The State Department, too, used to take an interest in the book, although it seemingly no longer does. At one stage, the training department gave free copies to officials when they were posted to US embassies in the Middle East.
In contrast, opinions of Patai’s book among Middle East experts at US universities are almost universally scathing. “The best use for this volume, if any, is as a doorstop,” one commented. “The book is old, and a thoroughly discredited form of scholarship,” said another.
None of the academics I contacted thought the book suitable for serious study, although Georgetown University once invited students to analyse it as “an example of bad, biased social science”.
There is a lot wrong with The Arab Mind apart from its racism: the title, for a start. Although the Arab countries certainly have their distinctive characteristics, the idea that 200 million people, from Morocco to the Gulf, living in rural villages, urban metropolises and (very rarely these days) desert tents, think with some sort of single, collective mind is utterly ridiculous.
The result is a collection of outrageously broad – and often suspect – generalisations. Patai asserts, for example, that Arabs “hate” the west.

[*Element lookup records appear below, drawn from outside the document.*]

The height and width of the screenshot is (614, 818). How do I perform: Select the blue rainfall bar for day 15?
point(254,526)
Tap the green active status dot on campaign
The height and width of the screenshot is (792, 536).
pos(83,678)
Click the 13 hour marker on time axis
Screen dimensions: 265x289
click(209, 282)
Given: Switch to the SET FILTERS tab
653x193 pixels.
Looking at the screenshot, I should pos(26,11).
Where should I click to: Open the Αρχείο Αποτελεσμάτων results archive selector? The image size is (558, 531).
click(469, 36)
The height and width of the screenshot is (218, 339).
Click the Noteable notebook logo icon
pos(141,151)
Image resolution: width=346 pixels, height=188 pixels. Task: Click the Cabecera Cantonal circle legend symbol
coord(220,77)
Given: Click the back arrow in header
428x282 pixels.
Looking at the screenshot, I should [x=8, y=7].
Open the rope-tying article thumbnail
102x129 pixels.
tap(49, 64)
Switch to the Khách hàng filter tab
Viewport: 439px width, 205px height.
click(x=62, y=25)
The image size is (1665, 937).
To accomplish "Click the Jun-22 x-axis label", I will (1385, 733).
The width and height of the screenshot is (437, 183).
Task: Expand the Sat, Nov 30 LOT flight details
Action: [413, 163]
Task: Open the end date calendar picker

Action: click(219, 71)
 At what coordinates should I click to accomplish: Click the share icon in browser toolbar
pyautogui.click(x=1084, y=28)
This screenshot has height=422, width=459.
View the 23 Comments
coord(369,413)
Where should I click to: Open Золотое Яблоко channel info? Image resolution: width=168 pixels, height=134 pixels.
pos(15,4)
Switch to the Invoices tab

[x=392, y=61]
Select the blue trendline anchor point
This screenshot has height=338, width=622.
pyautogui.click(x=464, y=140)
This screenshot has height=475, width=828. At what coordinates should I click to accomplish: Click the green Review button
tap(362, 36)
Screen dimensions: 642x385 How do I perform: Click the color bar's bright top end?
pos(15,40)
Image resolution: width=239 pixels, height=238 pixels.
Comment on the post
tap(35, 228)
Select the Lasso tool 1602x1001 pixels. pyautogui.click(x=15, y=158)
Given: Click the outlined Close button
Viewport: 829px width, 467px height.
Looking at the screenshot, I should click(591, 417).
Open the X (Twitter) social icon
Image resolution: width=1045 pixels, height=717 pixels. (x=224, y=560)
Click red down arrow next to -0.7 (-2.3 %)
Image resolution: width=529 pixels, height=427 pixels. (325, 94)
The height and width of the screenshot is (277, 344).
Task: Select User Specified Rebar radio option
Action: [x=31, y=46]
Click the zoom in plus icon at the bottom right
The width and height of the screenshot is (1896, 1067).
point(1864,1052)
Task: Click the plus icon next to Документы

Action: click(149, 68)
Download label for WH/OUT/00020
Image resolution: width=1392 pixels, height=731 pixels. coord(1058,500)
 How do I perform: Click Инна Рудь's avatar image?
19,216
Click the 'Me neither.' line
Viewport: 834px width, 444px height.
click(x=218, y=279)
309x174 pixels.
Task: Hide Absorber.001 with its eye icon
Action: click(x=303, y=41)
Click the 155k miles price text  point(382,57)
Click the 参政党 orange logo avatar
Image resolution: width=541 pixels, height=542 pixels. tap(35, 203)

He backs up this claim with two quotations: one from a book published in the mid-50s (“Most westerners have simply no inkling of how deep and fierce is the hate, especially of the west, that has gripped the modernising Arab”), and another from Bernard Lewis – currently the neocons’ favourite historian – referring to the mood of “many, if not most Arabs” in 1955 (just before the Suez crisis).
We are also informed (page 144) of “the Arab view that masturbation is far more shameful than visiting prostitutes”.
Whether this is why Iraqi prisoners were forced to masturbate in front of cameras is unclear, but the only supporting evidence for Patai’s claim is a survey of Arab and US students published in 1954: the US students admitted to masturbating twice as often as the Arabs, while 59% of the Arabs, but only 28% of the Americans, said they had visited a prostitute during the previous 12 months.
In “outlying areas”, such as Siwa oasis in Egypt, Patai says, “homosexuality is the rule, and practised completely in the open”. This unequivocal statement is based on accounts dating from 1935, 1936 and 1950, and, in a footnote, Patai concedes that they “need to be checked out by an anthropologically trained observer”.
There is also a good deal of confusion in the book between the present and the past. An Arab man, Patai writes, even if he has four wives, “can have sexual relations with concubines (slave girls whom he owns)”.
All this adds up to an overwhelmingly negative picture of the Arabs. Positive characteristics are mentioned, but are given relatively short shrift.
Hospitality and generosity – two highly regarded virtues in Arab societies – get three and one and a half pages respectively, compared with a whole chapter devoted to alleged sexual hang-ups.
The book is a classic case of orientalism which, by focusing on what Edward Said called the “otherness” of Arab culture, sets up barriers that can then be exploited for political purposes.
The Arab Mind was originally published in 1976, but – according to one US academic – actually belongs to the “national character” genre of writing that was popular in comparative politics around the middle of the last century.
Its methodology, therefore – not to mention much of its content – was considerably behind the times even when it first appeared.
Patai died in 1996, but his book was revived by Hatherleigh Press in 2002 (nicely timed for the war in Iraq), and reprinted with an enthusiastic introduction by Norvell “Tex” De Atkine, a former US army colonel and the head of Middle East studies at Fort Bragg.
“It is essential reading,” De Atkine wrote. “At the institution where I teach military officers, The Arab Mind forms the basis of my cultural instruction.”
In a speech last week, the US president, George Bush, congratulated himself on having removed “hateful propaganda” from the schools in Iraq.
Perhaps it is now time he turned his attention to military schools in the US.